Before ranking, we have to filter the initial data, since there exists many apparently useless bricks on iGEM. Such process will occur before deploying. We simply drop those bricks without DNA sequence, and dumped the filtered data into a new table (by default it is named igem.parts_filtered
). At the same time we will pre-process some fields, such as extracting subparts information from edit cache, and pre-calculating some components of the ranking weight. You may refer to updateparts.py to see this process.
Then we will rank the bricks for the first time, using multiple statistical methods. You may refer to refreshweight.py to see such process. At this stage, the bricks are completely ranked by initial data, without any factors from Forum.
After the server starts up, we will recalculate the ranking weights every 30 minutes. The reason for not evaluating them in real time is that the task may update the whole table and become time-consuming. From now on, Biohub will gradually correct the deviation in bricks ranking.
ABACUS is a plugin inherited from last year's project. It consumes great amount of memory during executing, and causes the prossibility to break down the main server. Such accident did happen in testing phase of USTC-Software 2016. To avoid it, we improved ABACUS and enable it to run in two ways: locally or distributedly. If no available executable file is detected, ABACUS will connect to remote slave servers and distribute the computation tasks. This design can largely save the expense of master server, and makes ABACUS infinitely scalable.

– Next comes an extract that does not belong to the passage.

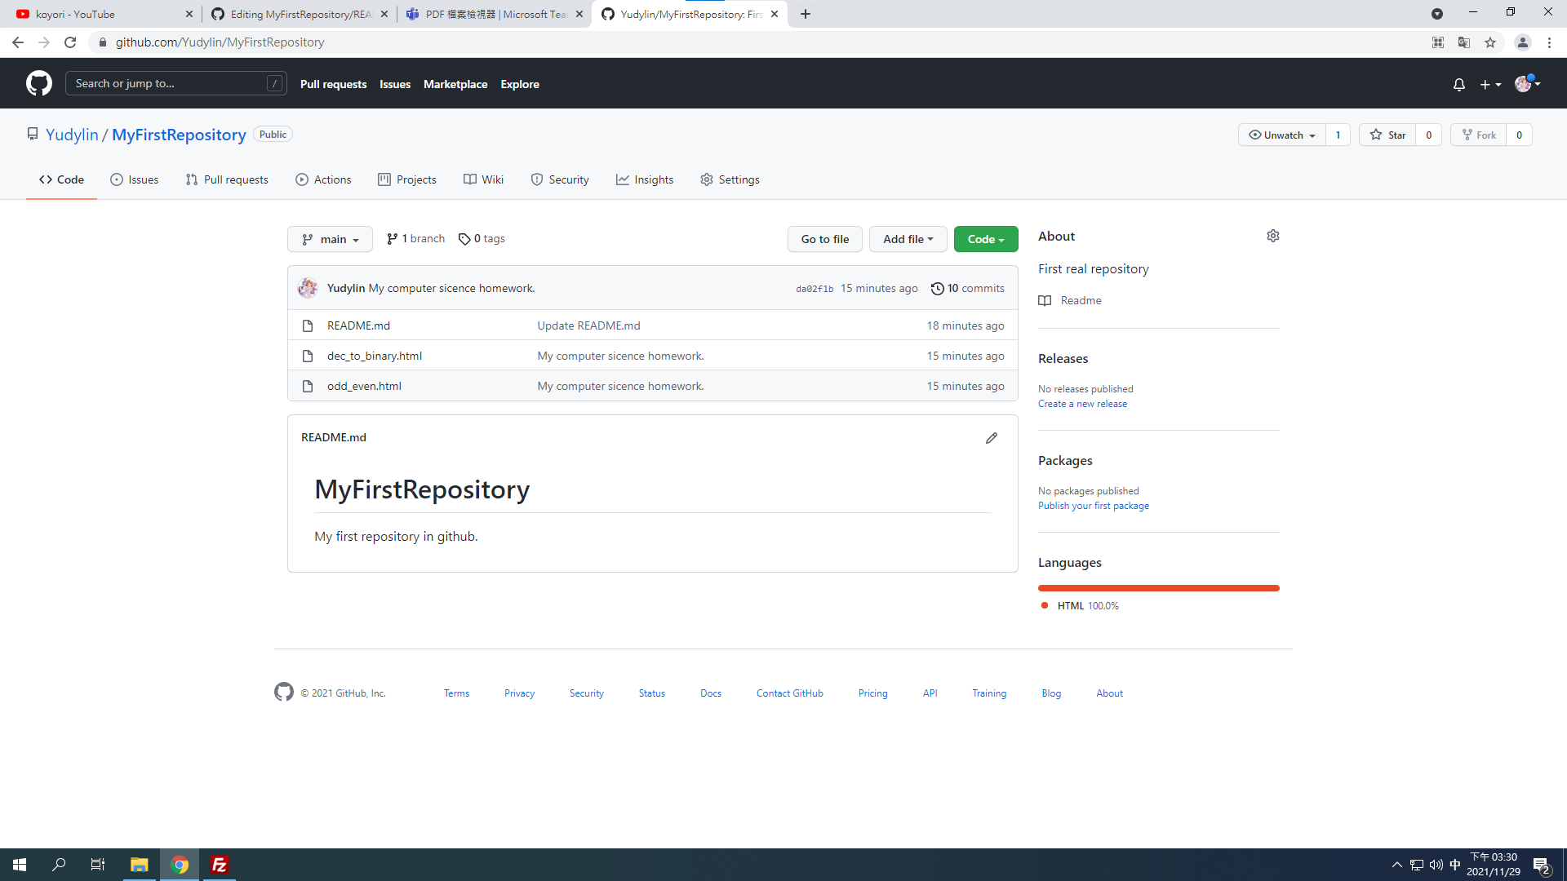Open the Create a new release link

The Quine-McCluskey algorithm is a method used for minimizing of boolean functions that was developed by W.V.Quine and extended by Edward J.McCluskey.
Espresso heuristic logic minimizer is a computer program using heuristic and specific algorithms for efficiently reducing the complexity of digital electronic gate circuits.

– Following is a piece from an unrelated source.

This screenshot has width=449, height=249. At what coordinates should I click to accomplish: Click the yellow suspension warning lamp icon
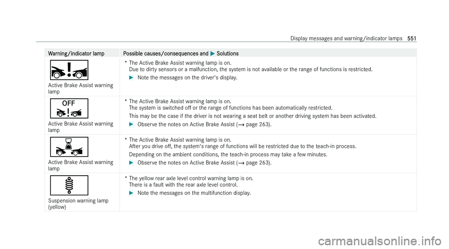(69, 185)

Because Espresso is more efficient than Q-M algorithm, especially when inputs are more than 6, we choose Espresso for our software.

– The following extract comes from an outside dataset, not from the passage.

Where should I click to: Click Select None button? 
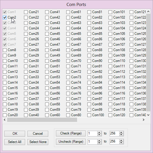(x=38, y=142)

NetworkX is a Python language software package for the creation, manipulation and study of the structure, dynamics and functions of complex networks.
We use directed graph to characterize biocircuit, and NetworkX has make it more convenient to operate with graphs.
NumPy is the fundamental package for scientific computing with Python.
Pyeda is a Python library for electronic design automation. We once used pyeda to simplify Boolean formulas. However, we found bugs in the process, so we got in touch with its author Chris Drake and submitted the issue. Therefore, we didn't use pyeda directly but make some changes to his espresso model. We are very grateful to his excellent work.
Frontend Part
To improve the user experience, we build Biohub 2.0 as a single page application (or short for SPA), using the advanced MVVM framework Vue.js. Vue.js relies on webpack (not forcibly, but recommended) for pre-compiling, which encapsulating everything into a single file. This is inconvinient for a website with a plugin system, so we analyzed the code generated by webpack and developed an approach to load components dynamically. It is the theoretical basis of Biohub 2.0's plugin system. You can refer to Main.vue to see such mechanism.
We choose Bootstrap 3 as our basic framework. Bootstrap is a UI framework developed by Twitter team, with multiple elegant components and the ability to prototype quickly. Based on it, we added many customized styles and components to provides better experience.
To visualize the data, we use serveral data representing frameworks. For example, d3.js for DNA sequance displaying in Forum and ngl.js for protein structure illustration. Such frameworks transform certain data into graphics, and make it easier for users to learn the content.
Based on the customized Websocket protocol, we encapsulate a handy library to handle Websocket packets tranferring. You may refer to it via websocket.js.